▶ Data records
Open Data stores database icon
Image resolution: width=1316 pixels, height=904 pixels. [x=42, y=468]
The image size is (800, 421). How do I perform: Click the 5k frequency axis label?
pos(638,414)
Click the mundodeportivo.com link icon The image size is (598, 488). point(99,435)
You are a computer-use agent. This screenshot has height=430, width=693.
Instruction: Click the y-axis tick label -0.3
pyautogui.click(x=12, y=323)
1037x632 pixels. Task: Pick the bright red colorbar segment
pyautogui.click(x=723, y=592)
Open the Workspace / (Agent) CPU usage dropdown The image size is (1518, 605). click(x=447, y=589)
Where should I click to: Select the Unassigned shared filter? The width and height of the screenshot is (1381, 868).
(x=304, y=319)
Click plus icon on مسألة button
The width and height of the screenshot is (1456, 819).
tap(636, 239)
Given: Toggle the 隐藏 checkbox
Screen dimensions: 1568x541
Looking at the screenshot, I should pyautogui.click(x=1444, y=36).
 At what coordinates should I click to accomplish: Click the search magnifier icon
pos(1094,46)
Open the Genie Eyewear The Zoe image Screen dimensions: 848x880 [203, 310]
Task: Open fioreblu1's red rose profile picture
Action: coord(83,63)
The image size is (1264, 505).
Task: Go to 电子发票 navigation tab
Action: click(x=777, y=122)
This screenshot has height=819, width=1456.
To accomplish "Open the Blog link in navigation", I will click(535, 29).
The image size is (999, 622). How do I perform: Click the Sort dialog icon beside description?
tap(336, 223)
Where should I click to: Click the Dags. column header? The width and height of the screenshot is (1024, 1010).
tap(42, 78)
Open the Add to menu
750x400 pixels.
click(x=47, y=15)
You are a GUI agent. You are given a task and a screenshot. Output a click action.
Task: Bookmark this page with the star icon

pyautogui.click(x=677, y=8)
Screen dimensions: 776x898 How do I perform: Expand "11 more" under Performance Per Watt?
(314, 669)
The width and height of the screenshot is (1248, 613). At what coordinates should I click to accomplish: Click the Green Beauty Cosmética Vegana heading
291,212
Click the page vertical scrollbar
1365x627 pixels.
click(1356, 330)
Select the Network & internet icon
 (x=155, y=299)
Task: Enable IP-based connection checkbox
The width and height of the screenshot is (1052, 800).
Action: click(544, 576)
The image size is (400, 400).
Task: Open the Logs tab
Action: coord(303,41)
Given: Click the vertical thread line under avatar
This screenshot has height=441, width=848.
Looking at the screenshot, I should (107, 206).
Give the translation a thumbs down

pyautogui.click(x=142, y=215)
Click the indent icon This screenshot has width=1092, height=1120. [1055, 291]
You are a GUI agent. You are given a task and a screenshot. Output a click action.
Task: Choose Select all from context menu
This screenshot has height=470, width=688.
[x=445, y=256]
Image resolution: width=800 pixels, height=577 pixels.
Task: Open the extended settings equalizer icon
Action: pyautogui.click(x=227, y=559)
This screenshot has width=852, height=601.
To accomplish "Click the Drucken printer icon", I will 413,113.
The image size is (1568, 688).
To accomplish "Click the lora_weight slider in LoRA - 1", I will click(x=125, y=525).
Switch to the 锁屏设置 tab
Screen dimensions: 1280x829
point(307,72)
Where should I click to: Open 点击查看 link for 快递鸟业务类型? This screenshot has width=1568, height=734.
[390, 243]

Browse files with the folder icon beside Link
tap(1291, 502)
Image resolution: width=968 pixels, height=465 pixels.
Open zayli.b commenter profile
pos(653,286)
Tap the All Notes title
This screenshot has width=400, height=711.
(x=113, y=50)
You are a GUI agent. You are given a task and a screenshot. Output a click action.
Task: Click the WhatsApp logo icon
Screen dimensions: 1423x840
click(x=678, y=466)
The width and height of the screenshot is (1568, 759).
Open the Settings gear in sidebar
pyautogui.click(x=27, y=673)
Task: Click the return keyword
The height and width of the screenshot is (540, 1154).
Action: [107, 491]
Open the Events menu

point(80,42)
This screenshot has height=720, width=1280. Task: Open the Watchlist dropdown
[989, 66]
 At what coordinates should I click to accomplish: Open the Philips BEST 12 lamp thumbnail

▶ What is being asked
Copy the lines above verbatim, beginning at the line that contains "Open the Workspace" and ending after the line that contains "tap(636, 239)".

▶ Completed exercise
Open the Workspace / (Agent) CPU usage dropdown The image size is (1518, 605). click(x=447, y=589)
Where should I click to: Select the Unassigned shared filter? The width and height of the screenshot is (1381, 868).
(x=304, y=319)
Click plus icon on مسألة button
The width and height of the screenshot is (1456, 819).
tap(636, 239)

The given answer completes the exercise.